WORK TASK:
When you return the data, keep every word exact and include none of the images.

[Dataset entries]

☆ ☆ ☆ ☆ ☆ ☆ ☆

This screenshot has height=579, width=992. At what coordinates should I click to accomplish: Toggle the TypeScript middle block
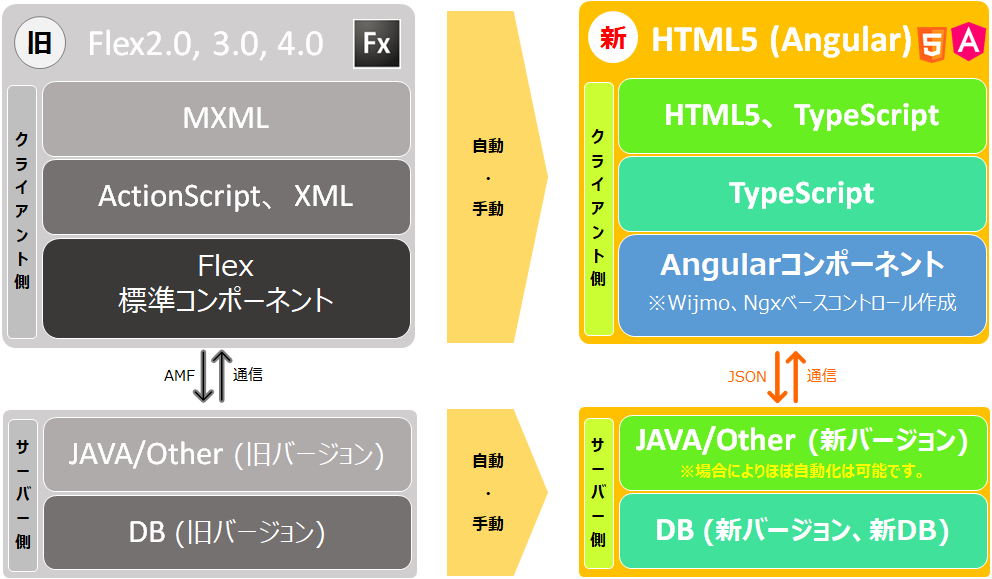tap(802, 193)
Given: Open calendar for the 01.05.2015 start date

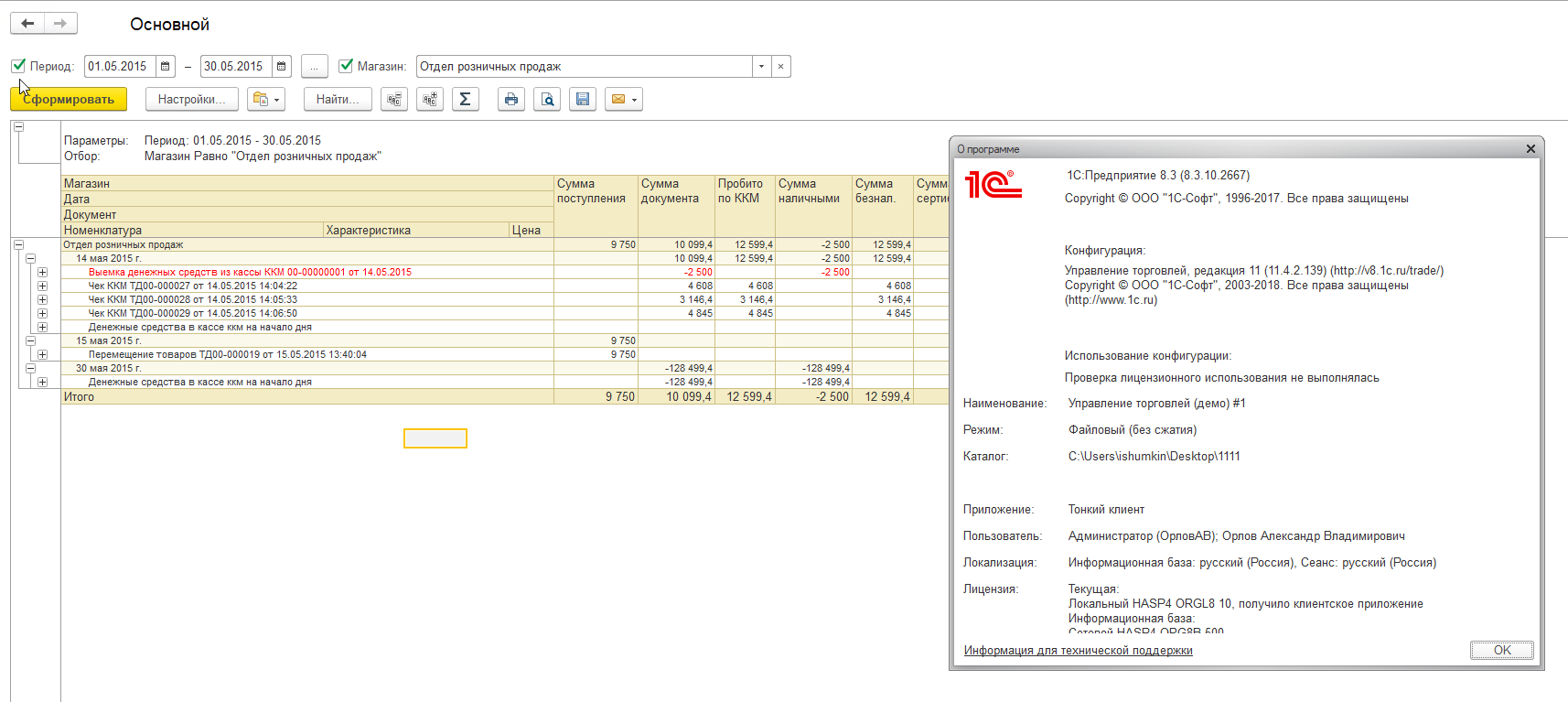Looking at the screenshot, I should coord(166,66).
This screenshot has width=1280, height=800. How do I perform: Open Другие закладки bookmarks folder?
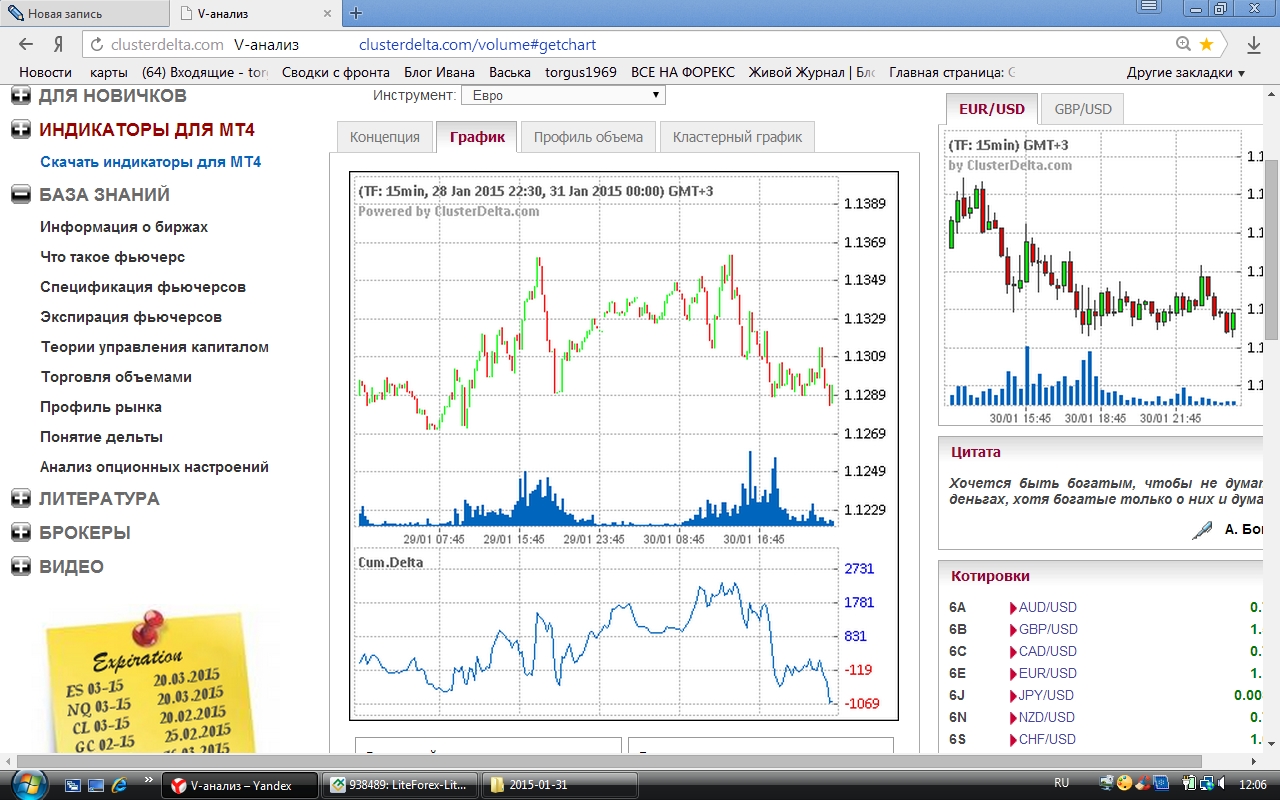point(1185,72)
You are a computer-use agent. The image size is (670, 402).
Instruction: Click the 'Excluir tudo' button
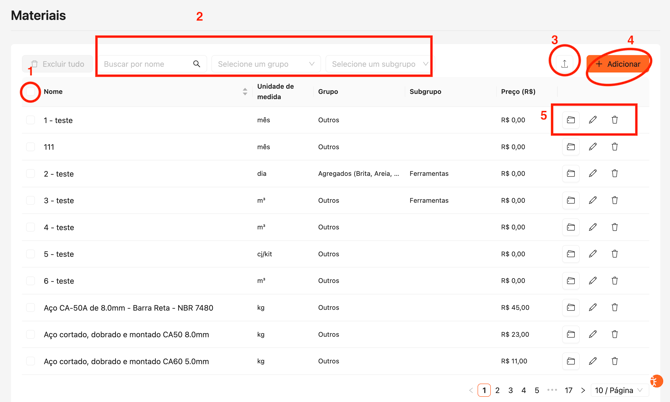point(56,64)
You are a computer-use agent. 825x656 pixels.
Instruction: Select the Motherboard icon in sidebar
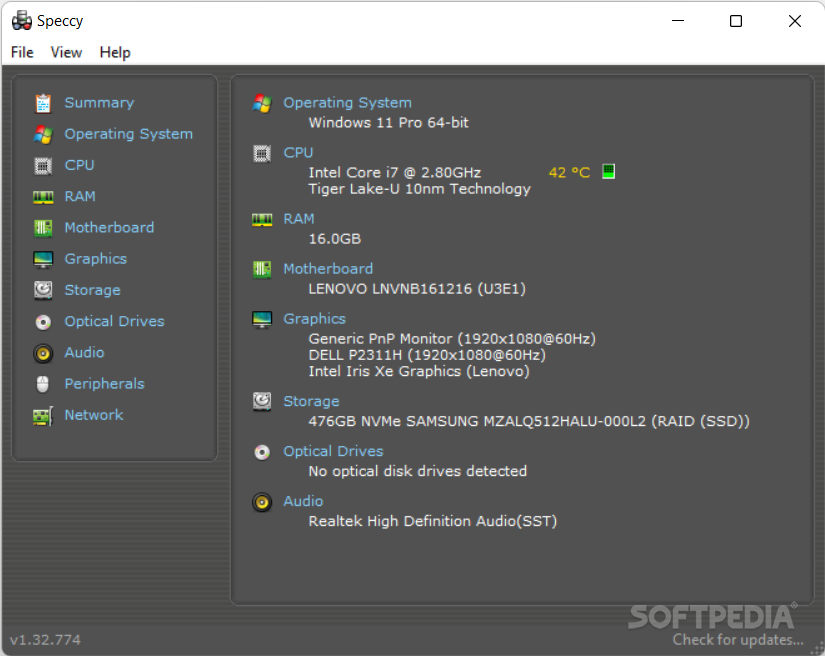[43, 228]
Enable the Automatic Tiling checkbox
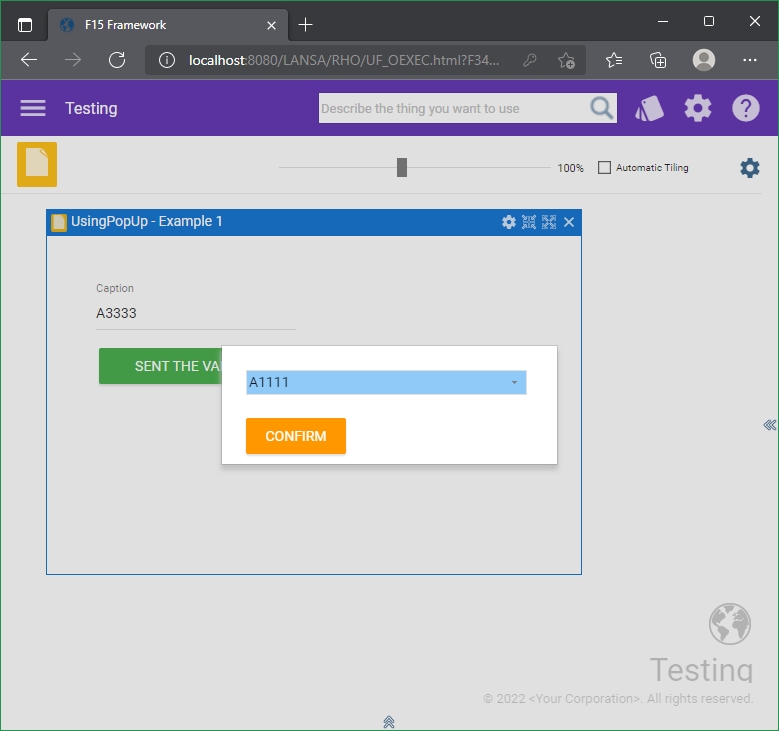Image resolution: width=779 pixels, height=731 pixels. (604, 168)
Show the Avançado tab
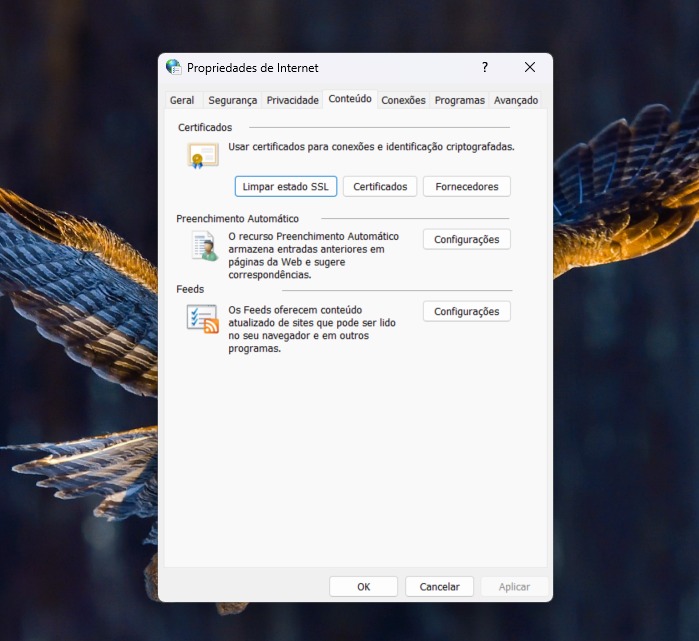Image resolution: width=699 pixels, height=641 pixels. [516, 100]
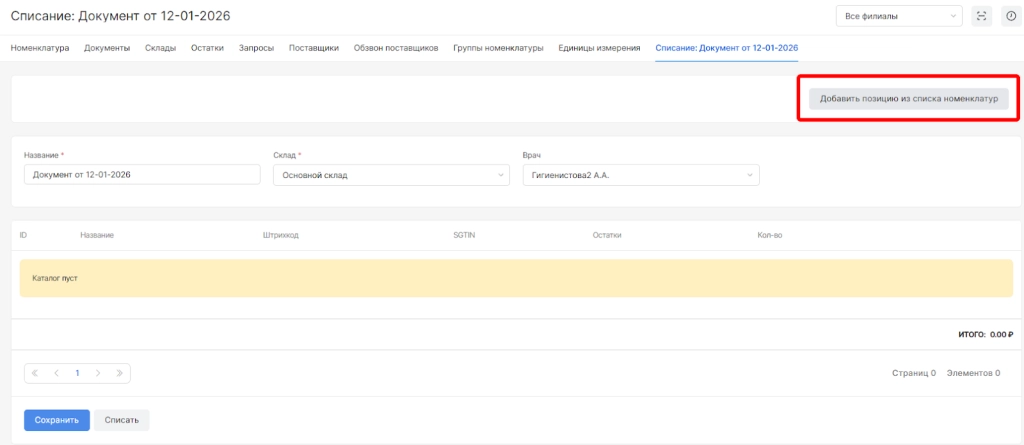Open the Документы tab
Image resolution: width=1024 pixels, height=445 pixels.
(107, 48)
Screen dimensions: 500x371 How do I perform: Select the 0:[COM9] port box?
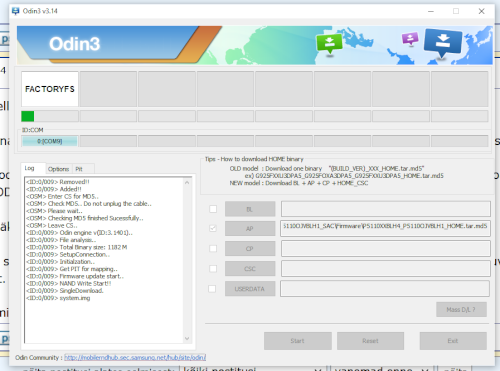(50, 141)
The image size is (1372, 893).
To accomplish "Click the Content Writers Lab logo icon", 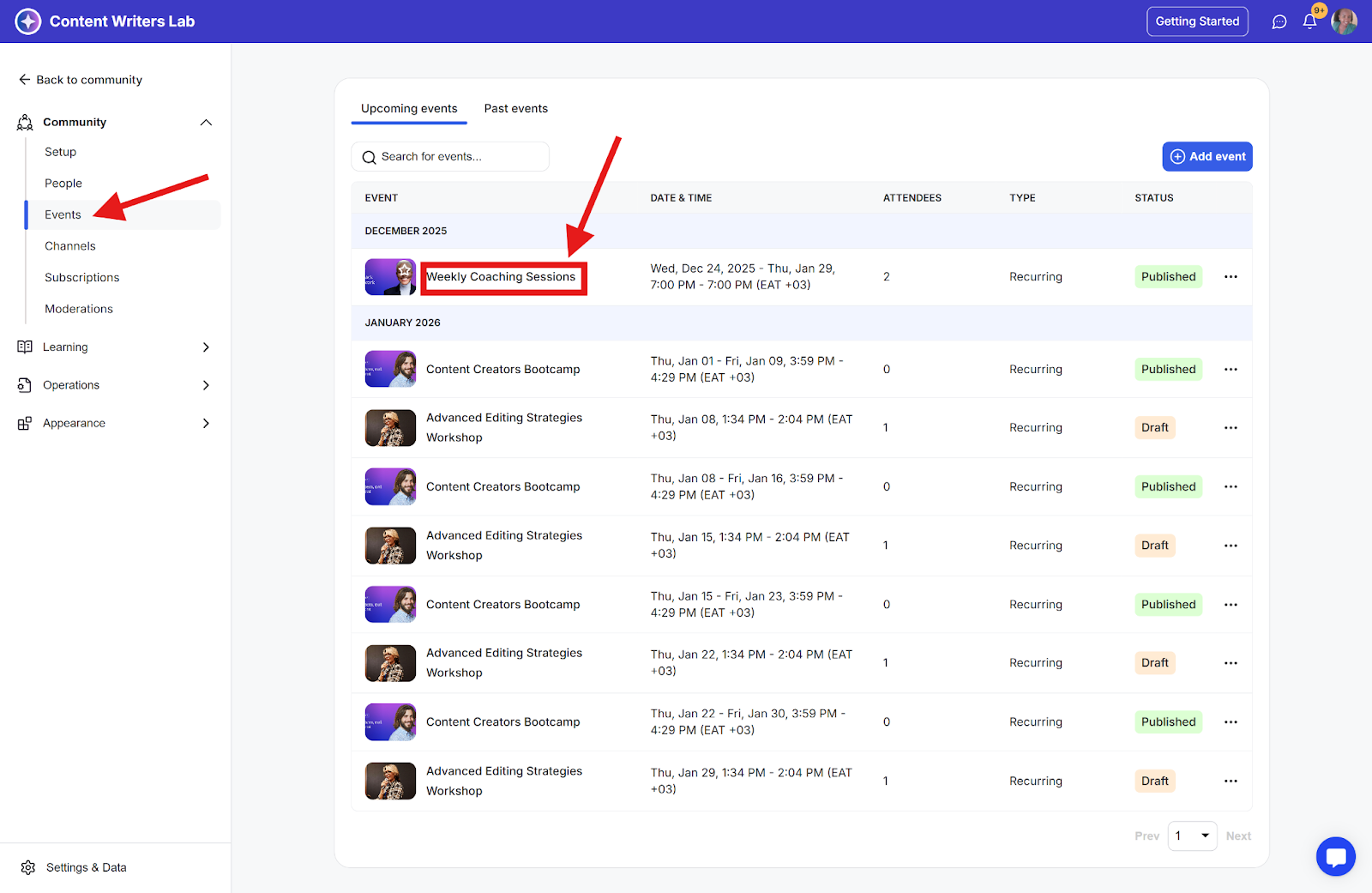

☆ ☆ ☆ ☆ ☆ ☆ ☆

EXERCISE SOLUTION:
This screenshot has height=579, width=992. At what coordinates should I click to accomplish: Toggle the TypeScript middle block
tap(802, 193)
Given: Open calendar for the 01.05.2015 start date

Looking at the screenshot, I should coord(166,66).
This screenshot has width=1280, height=800. How do I perform: Open Другие закладки bookmarks folder?
point(1185,72)
You are a computer-use agent. The image size is (670, 402).
Instruction: Click the 'Excluir tudo' button
point(56,64)
You are a computer-use agent. 825x656 pixels.
Instruction: Select the Motherboard icon in sidebar
[43, 228]
Enable the Automatic Tiling checkbox
Image resolution: width=779 pixels, height=731 pixels. (604, 168)
Show the Avançado tab
Image resolution: width=699 pixels, height=641 pixels. [516, 100]
Open the Документы tab
Image resolution: width=1024 pixels, height=445 pixels.
(107, 48)
Screen dimensions: 500x371 How do I perform: Select the 0:[COM9] port box?
(50, 141)
The image size is (1372, 893).
To accomplish "Click the Content Writers Lab logo icon", 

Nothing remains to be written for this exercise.